* WORK REQUEST
Return, from the material below, each line in which "folder" occurs.

======== DATA FOR THIS EXERCISE ========

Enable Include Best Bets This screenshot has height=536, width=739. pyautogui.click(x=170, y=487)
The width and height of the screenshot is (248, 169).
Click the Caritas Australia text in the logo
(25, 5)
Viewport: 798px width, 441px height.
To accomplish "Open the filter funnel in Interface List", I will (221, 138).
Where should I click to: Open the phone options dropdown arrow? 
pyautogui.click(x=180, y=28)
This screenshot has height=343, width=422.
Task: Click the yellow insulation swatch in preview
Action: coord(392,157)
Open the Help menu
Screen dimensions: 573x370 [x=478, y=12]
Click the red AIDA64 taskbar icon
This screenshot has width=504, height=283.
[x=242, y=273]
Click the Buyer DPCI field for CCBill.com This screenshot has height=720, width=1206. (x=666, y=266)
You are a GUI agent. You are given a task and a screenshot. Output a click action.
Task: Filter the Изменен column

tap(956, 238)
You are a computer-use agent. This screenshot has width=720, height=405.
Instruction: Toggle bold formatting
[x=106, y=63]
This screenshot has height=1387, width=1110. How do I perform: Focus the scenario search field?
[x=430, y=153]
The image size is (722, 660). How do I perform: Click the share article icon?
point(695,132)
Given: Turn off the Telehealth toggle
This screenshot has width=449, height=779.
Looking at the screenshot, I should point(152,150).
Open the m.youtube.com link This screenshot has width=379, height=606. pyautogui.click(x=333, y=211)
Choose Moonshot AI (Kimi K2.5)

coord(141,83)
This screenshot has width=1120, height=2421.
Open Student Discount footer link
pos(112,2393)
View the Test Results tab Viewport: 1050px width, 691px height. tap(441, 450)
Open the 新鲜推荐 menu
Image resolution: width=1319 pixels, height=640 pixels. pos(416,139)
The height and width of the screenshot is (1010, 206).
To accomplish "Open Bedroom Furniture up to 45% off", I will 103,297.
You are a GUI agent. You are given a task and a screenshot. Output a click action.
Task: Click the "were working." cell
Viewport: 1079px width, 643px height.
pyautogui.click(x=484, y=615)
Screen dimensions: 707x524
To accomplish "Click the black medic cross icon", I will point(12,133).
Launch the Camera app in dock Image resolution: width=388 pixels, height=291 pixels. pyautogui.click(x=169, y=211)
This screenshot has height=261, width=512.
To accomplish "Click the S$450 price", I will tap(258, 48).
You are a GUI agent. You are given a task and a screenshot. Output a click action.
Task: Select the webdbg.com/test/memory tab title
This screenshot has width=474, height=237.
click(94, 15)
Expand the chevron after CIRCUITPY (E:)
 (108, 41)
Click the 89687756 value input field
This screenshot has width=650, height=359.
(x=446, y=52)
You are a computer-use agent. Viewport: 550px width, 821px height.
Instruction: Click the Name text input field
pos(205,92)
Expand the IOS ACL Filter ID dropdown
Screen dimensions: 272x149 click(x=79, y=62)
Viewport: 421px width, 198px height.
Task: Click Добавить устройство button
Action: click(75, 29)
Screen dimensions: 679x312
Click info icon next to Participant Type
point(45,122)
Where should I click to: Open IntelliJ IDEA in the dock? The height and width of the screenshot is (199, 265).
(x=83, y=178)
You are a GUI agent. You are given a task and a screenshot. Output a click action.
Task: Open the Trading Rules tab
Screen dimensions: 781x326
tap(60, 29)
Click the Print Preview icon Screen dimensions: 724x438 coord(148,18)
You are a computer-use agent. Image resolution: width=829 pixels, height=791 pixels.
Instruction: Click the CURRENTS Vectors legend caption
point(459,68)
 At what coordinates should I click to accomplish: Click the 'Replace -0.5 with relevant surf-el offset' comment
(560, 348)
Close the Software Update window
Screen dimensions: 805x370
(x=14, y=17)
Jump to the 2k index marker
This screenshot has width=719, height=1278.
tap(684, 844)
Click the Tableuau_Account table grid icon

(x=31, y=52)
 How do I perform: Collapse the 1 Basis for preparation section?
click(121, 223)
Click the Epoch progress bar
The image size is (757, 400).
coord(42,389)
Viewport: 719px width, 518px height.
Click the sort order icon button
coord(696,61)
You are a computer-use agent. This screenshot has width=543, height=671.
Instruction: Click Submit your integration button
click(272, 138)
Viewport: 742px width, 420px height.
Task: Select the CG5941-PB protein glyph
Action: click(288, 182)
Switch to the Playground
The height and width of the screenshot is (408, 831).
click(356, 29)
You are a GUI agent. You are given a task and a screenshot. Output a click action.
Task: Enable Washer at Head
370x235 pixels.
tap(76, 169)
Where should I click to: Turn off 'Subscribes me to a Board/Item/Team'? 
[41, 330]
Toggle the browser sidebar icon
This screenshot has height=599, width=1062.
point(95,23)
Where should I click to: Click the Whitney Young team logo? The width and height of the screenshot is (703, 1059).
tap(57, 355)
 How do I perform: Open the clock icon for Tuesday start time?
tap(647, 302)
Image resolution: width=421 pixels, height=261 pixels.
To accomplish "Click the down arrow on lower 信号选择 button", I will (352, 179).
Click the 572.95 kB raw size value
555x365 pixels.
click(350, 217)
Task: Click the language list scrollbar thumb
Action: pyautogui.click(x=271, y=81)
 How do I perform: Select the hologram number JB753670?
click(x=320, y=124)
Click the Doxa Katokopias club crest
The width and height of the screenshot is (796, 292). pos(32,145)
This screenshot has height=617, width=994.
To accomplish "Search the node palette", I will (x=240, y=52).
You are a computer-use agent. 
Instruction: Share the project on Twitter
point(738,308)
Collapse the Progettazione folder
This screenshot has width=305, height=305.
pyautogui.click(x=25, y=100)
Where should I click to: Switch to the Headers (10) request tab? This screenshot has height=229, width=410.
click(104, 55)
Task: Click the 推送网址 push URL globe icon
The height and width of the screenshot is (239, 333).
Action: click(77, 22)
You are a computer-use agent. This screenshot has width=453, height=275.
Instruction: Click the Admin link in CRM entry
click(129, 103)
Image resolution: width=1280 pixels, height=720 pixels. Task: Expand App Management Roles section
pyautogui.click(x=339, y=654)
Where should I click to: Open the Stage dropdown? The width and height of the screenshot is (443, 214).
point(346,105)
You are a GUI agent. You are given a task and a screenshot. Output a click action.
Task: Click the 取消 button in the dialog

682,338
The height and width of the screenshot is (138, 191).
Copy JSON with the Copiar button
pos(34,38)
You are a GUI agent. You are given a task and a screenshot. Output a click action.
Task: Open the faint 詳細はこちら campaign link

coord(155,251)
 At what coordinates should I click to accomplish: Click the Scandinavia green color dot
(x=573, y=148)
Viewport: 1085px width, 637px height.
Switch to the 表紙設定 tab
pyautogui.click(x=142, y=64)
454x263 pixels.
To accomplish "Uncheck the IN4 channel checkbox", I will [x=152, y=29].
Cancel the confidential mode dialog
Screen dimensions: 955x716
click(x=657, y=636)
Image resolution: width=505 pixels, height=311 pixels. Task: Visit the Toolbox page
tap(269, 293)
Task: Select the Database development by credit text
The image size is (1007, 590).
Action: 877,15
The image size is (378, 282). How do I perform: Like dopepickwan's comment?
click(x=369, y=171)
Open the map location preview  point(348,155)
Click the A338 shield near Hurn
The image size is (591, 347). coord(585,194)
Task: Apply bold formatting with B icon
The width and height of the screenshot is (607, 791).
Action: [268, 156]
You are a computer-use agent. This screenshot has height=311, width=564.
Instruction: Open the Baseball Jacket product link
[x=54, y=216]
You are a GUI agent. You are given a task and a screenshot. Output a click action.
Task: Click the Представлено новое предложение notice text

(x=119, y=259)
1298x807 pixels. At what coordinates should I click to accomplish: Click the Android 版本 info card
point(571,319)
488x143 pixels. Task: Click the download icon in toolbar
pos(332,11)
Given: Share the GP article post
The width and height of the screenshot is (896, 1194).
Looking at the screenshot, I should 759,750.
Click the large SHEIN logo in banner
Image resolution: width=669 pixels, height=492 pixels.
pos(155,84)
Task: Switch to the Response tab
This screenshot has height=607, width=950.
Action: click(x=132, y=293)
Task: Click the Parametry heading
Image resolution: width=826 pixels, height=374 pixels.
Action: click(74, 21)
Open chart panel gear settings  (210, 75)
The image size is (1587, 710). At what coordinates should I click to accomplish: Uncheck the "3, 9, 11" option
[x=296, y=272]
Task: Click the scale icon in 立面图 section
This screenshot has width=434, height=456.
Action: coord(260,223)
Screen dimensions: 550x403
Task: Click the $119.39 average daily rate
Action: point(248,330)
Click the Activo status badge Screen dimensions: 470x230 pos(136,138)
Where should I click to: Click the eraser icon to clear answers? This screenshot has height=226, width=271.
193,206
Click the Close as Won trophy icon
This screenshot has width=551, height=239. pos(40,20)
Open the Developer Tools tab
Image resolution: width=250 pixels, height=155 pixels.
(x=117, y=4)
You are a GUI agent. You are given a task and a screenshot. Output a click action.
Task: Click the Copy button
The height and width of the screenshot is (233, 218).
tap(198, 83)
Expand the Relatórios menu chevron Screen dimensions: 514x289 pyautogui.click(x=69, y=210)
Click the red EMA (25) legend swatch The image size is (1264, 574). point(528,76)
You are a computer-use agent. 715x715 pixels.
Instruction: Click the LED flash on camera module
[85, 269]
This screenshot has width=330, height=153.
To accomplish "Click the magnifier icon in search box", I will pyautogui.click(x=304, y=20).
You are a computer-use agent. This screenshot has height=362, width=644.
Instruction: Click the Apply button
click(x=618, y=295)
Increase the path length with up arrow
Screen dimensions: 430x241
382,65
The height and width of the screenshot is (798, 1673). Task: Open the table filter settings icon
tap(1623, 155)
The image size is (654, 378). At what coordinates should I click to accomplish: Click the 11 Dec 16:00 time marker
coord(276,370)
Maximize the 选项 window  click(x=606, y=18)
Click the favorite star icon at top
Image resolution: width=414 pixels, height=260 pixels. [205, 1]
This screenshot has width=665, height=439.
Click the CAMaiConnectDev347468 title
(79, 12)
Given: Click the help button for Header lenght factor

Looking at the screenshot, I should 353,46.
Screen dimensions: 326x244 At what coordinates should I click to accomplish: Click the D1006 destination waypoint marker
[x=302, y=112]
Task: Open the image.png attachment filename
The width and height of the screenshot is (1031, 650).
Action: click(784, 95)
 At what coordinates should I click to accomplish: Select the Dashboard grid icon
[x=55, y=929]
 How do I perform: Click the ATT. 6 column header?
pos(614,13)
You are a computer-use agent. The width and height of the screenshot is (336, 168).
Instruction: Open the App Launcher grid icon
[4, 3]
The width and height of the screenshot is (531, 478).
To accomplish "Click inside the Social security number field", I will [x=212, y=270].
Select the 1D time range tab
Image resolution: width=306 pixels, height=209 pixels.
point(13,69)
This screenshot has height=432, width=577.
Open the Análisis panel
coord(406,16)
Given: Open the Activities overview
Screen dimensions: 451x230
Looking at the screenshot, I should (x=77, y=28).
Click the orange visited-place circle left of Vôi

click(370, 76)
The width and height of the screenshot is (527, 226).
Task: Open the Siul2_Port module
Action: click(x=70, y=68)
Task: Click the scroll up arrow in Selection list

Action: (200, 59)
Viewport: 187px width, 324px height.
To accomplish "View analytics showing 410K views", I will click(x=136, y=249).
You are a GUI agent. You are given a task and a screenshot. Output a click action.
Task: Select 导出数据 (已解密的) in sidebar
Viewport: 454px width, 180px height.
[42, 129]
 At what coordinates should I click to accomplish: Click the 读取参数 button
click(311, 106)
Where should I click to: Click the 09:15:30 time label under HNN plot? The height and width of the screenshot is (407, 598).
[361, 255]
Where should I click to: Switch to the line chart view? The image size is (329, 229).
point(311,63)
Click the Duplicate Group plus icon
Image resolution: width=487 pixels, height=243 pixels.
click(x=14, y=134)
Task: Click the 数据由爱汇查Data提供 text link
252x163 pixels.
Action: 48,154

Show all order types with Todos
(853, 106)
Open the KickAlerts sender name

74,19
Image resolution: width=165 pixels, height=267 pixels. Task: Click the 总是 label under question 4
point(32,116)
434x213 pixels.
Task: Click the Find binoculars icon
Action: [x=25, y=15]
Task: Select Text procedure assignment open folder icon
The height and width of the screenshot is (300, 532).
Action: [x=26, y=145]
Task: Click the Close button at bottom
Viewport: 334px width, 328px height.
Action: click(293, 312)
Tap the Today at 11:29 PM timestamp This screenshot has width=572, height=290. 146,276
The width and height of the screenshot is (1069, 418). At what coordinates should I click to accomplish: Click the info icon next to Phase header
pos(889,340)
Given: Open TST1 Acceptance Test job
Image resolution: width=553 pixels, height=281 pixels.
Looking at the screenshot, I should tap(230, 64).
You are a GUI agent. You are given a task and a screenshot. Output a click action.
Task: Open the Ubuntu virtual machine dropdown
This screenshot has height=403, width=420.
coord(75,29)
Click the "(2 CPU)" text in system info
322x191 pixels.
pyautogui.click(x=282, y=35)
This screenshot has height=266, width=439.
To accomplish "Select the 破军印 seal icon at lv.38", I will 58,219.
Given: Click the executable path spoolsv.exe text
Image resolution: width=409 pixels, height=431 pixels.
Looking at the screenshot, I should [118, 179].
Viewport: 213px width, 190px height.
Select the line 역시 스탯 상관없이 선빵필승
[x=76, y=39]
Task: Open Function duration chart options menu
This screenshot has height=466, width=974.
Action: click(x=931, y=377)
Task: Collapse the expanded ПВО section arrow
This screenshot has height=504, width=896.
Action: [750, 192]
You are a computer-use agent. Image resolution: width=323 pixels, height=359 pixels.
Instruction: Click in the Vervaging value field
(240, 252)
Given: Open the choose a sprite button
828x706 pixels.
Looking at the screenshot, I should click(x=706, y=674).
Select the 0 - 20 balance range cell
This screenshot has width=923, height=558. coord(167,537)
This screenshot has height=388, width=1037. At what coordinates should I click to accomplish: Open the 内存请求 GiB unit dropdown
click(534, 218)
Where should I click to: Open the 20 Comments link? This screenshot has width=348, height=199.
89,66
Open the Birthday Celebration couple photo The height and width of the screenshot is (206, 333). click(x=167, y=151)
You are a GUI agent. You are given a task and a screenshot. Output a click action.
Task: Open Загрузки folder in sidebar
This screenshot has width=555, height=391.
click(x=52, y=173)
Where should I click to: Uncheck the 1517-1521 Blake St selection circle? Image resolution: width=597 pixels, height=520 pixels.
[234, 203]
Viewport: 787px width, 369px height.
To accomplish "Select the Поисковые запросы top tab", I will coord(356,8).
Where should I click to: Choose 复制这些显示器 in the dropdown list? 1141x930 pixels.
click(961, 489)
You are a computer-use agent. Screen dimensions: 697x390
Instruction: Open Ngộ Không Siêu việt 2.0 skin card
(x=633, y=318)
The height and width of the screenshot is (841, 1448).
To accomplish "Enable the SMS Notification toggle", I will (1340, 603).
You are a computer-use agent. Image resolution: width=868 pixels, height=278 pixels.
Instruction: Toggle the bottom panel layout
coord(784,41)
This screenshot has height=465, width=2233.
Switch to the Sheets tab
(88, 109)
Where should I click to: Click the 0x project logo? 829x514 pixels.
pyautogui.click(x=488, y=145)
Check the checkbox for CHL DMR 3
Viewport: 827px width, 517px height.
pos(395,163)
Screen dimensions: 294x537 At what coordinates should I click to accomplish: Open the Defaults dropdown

========

* TASK SOLUTION
Collapse the Progettazione folder
Task: Select Text procedure assignment open folder icon
Task: Open Загрузки folder in sidebar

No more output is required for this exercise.